In June, Griffin was named president of the 700-plus member Chamber of Commerce in Bradley County, succeeding Gary Farlow who retired after a decade as the Chamber's CEO.

Griffin may have worked with financial numbers and technology in banking, but the 57-year-old banker says his talent and passion are in relationship building and the local community "and that is what has made this job such a perfect transition for me.

"It's all about the connections you make and there's really not a lot of difference between going out and getting a new bank customer and getting a new Chamber member," he says. "I had a portfolio of clients at the bank. Now, every business here is my customer."

Griffin, who graduated from the University of Tennessee in Chattanooga in 1984 with a degree in business education, says he became a banker by accident.

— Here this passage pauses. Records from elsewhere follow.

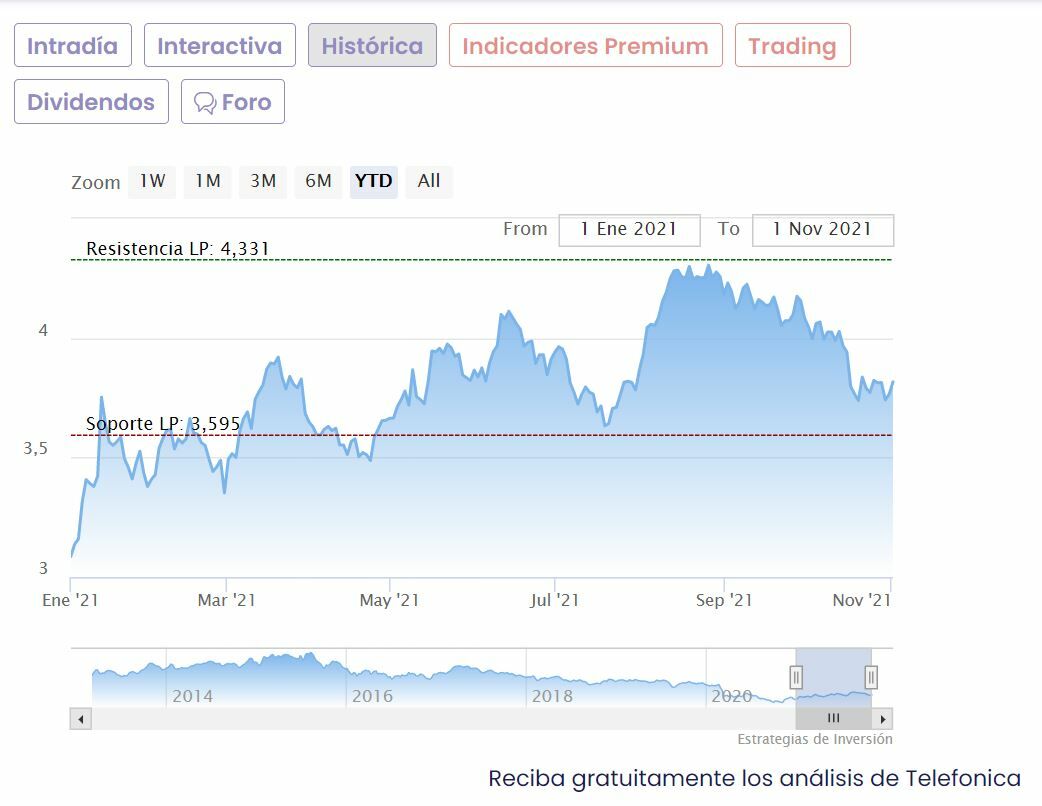Open the Dividendos tab

91,102
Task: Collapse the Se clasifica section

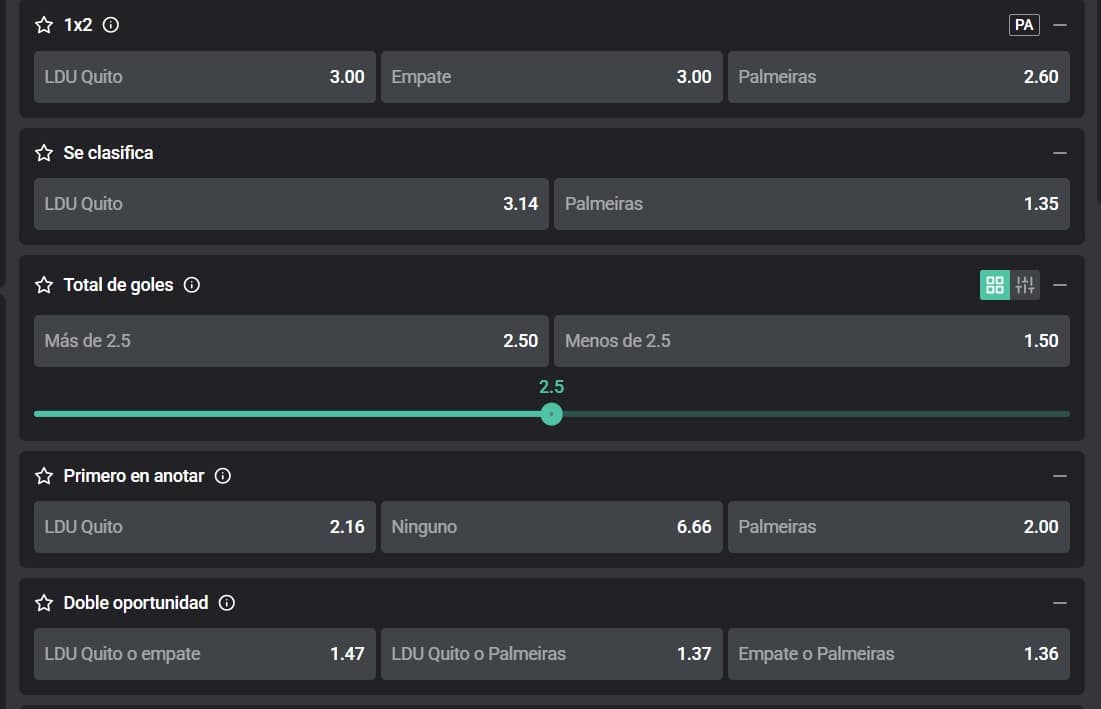Action: pos(1060,153)
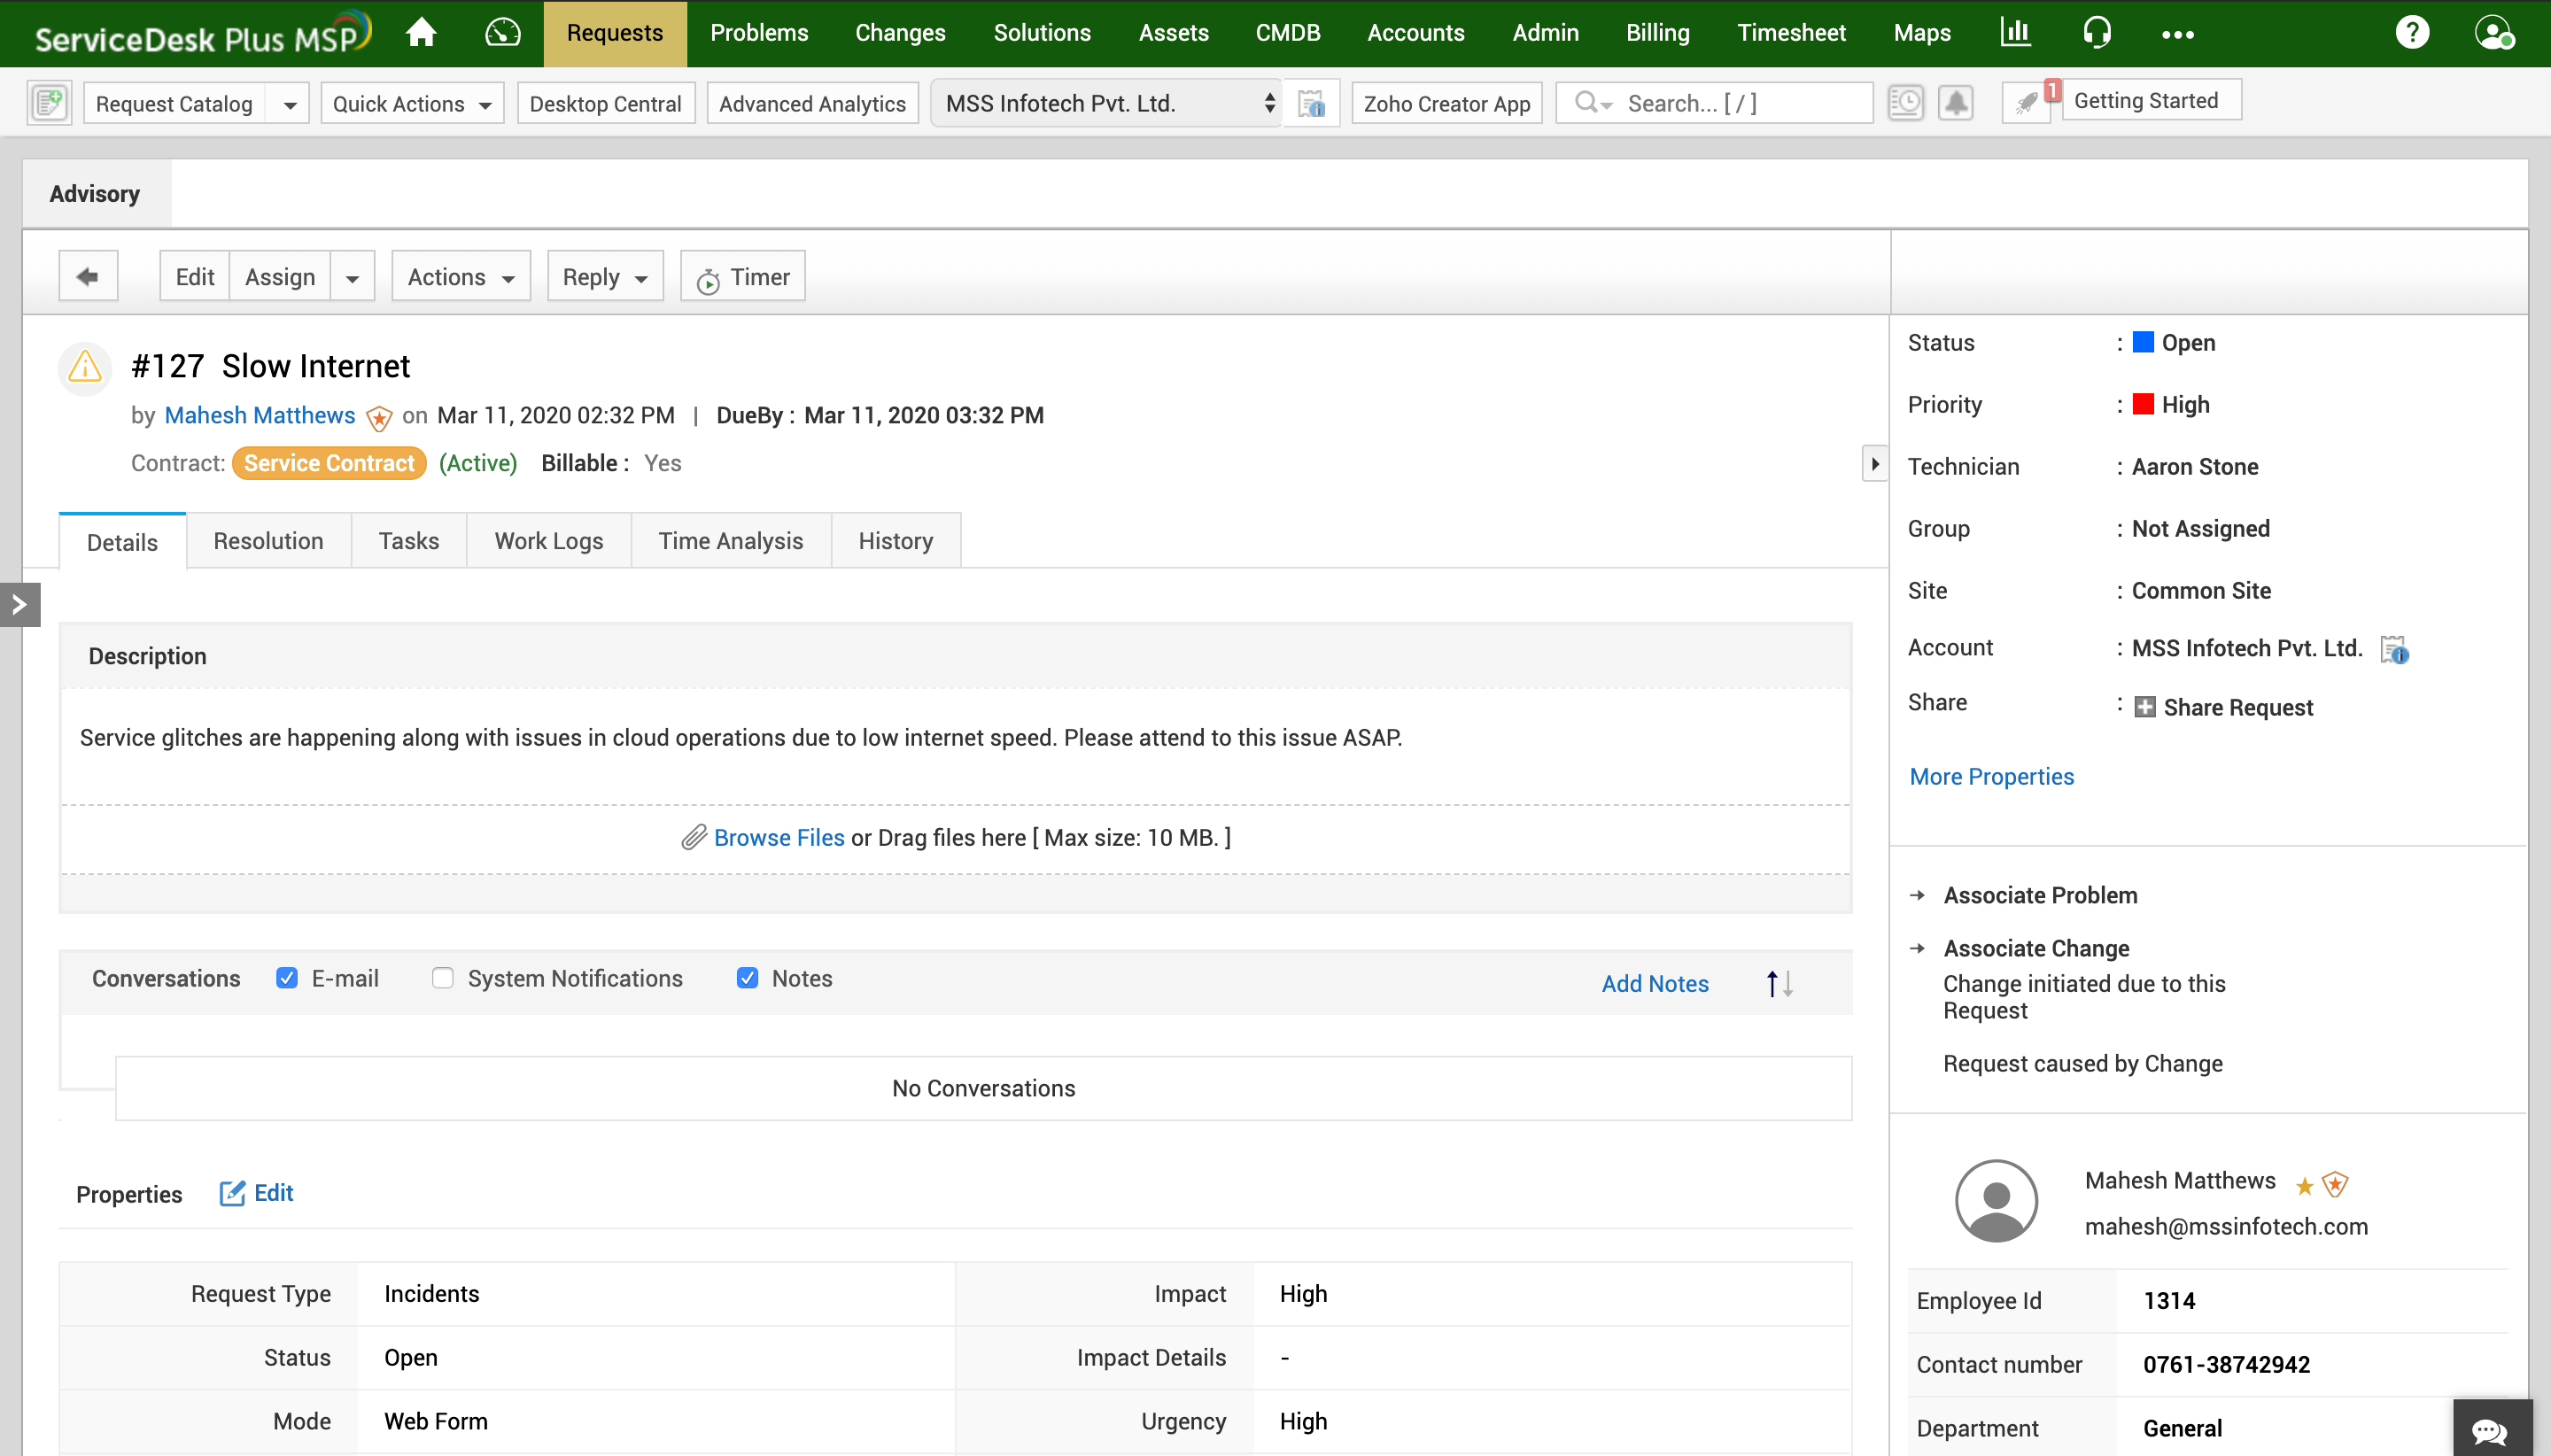Image resolution: width=2551 pixels, height=1456 pixels.
Task: Open the dashboard gauge icon
Action: point(502,33)
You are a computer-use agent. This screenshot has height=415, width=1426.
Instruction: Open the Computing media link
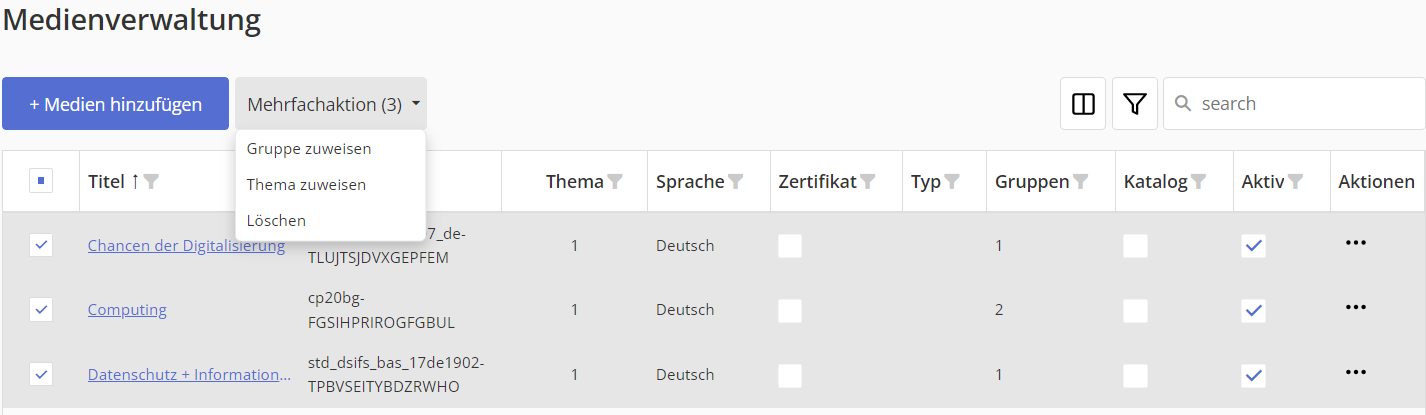(x=127, y=310)
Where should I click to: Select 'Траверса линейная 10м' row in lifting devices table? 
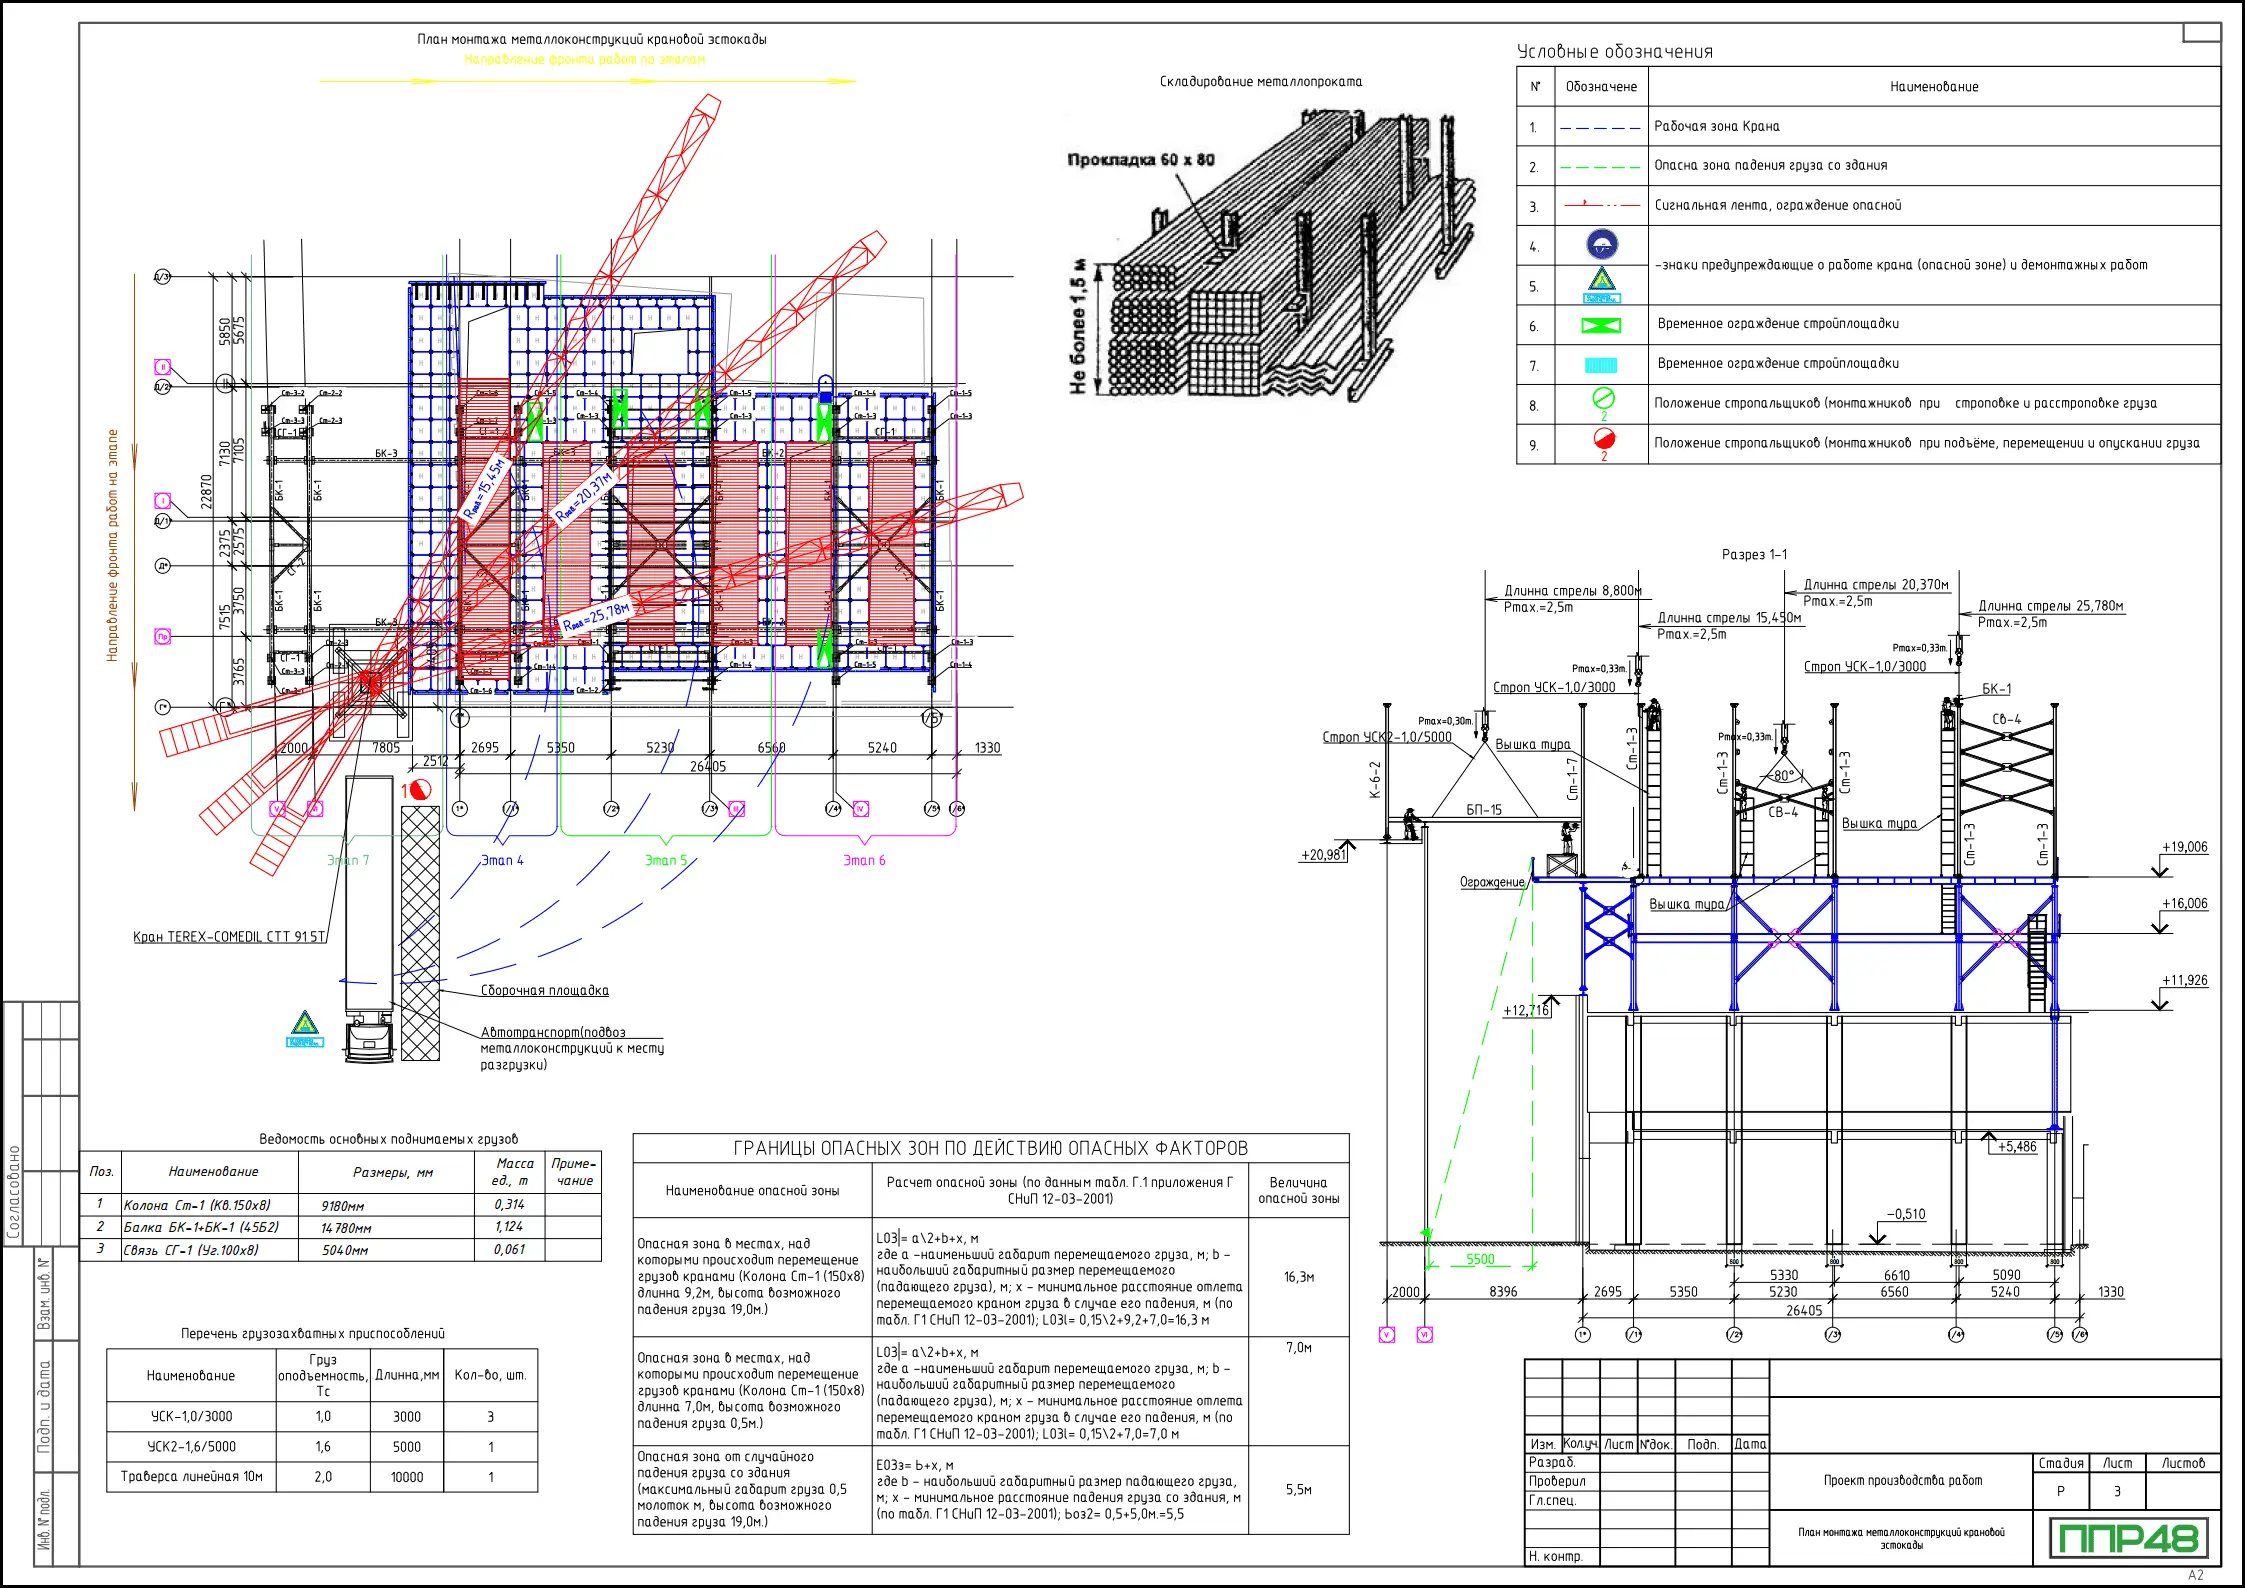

While working 70-hour-plus workweeks at a Fort Oglethorpe restaurant when he was first married, a banker friend of his father invited Griffin to go to work at the former Northwest Georgia Bank doing collections. After a year and a half, he moved to First Tennessee Bank in 1987 and rose through the management ranks to eventually become community president of First Tennessee Bank in Cleveland, where he has lived and worked since 2012.

Griffin was due to become the volunteer chair next year of the Cleveland Chamber and he said he envisioned doing more Chamber work after he retired. But when the CEO job became available and others urged him to apply, he decided to pursue the top paid job at the Chamber to help implement many of the goals that Momentum 22 had set for the next five years.

The Cleveland Chamber will continue to work to promote and recruit businesses, workers and tourists to Bradley County and work with other groups to improve the local infrastructure, workforce training and downtown development, Griffin said. The Chamber is helping develop the Partnership in Industry & Education (PIE) Innovation Center and is coordinating with the city and county to redevelop the former Whirlpool site downtown. The Chamber's economic development staff also has begun recruiting prospects for the new 330-acre Spring Branch industrial park at Exit 20 on Interstate 75.

"It's a unique and exciting time," Griffin says.